Enrichement process not consistently enrching

Enrichment is not consistent. I have source index from where i am enriching the a field on the basis of the destination ip. enrichemnt is working but sometime its not enriching the field even the same destination.ip is there and no condition on enrichment is applied?

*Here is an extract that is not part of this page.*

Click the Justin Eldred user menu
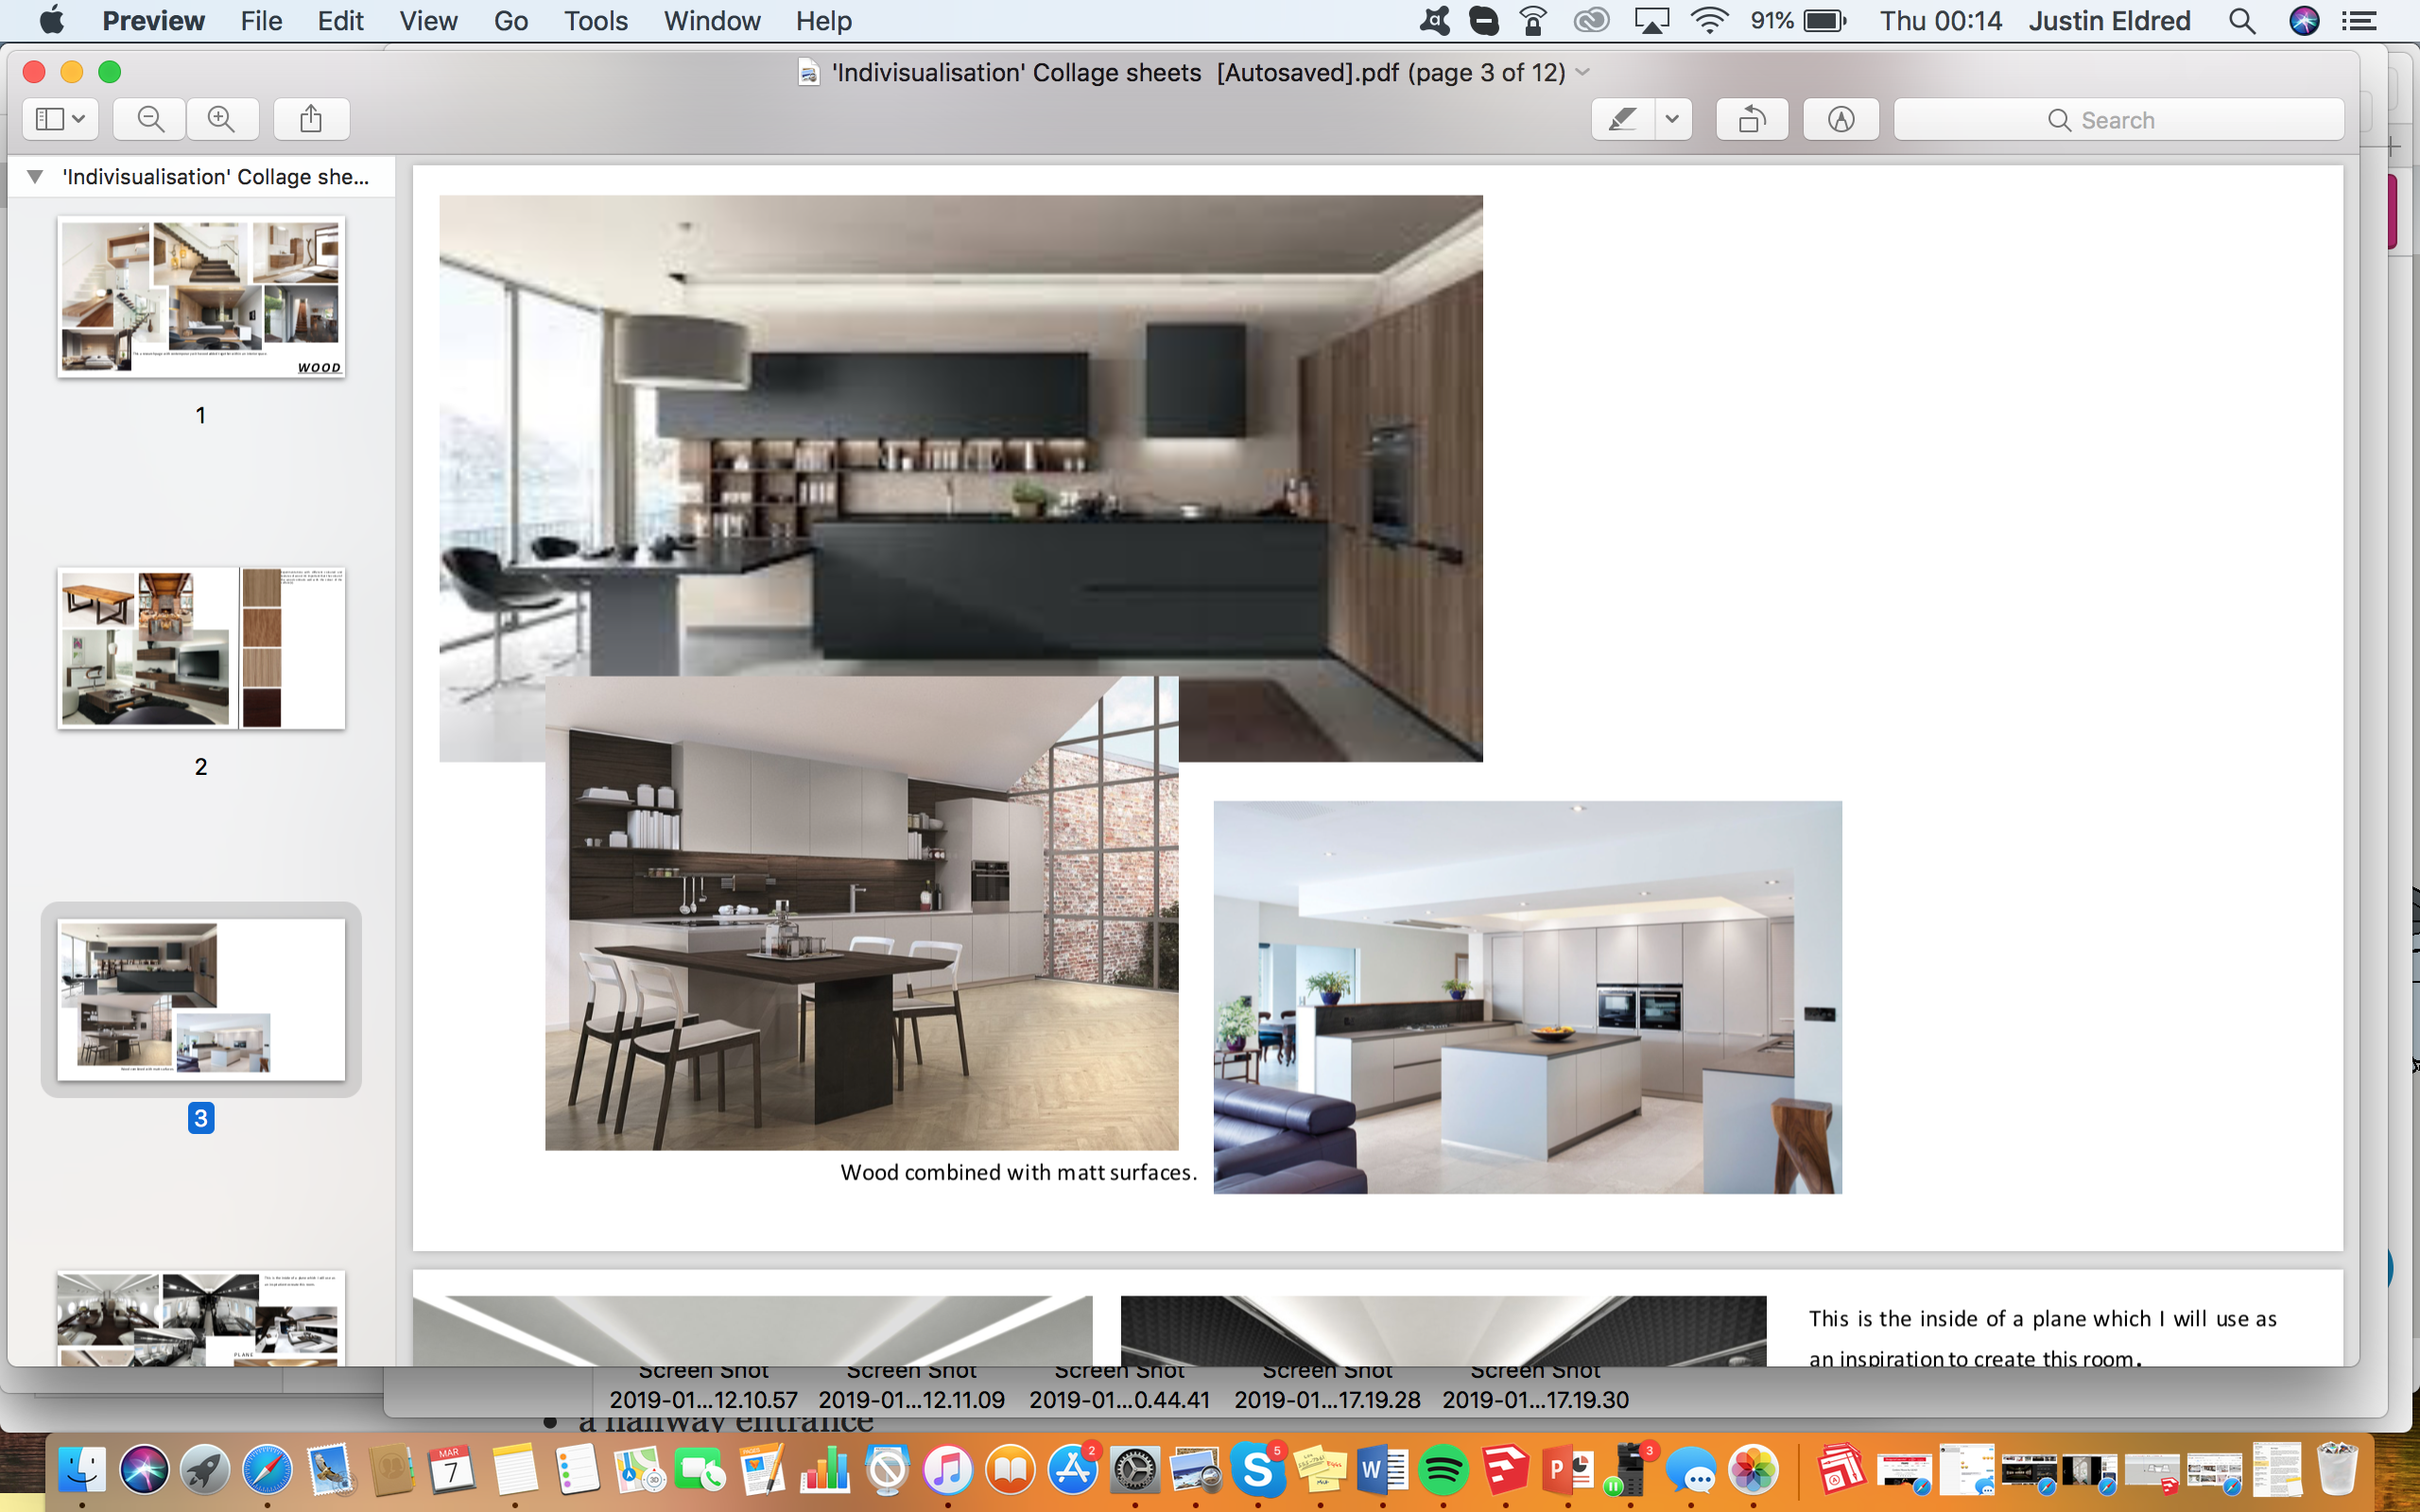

what could be the possible issue?

Elasticsearch ingest-pipeline #enrich

Hi @kishorkumar

You're going to need to provide a lot more detail if you want help resolving this.

What version are you on?

Please provide your enrich policy

A Sample of the lookup data

a sample of the source data to be enriched

Please provide a couple samples that do not work

Perhaps then we can help.

My elastic Version is 8.9.2.

On simulate the documents the enrcihement is happening on same documetns which are not by defautlt

Please provide samples and show results of simulate.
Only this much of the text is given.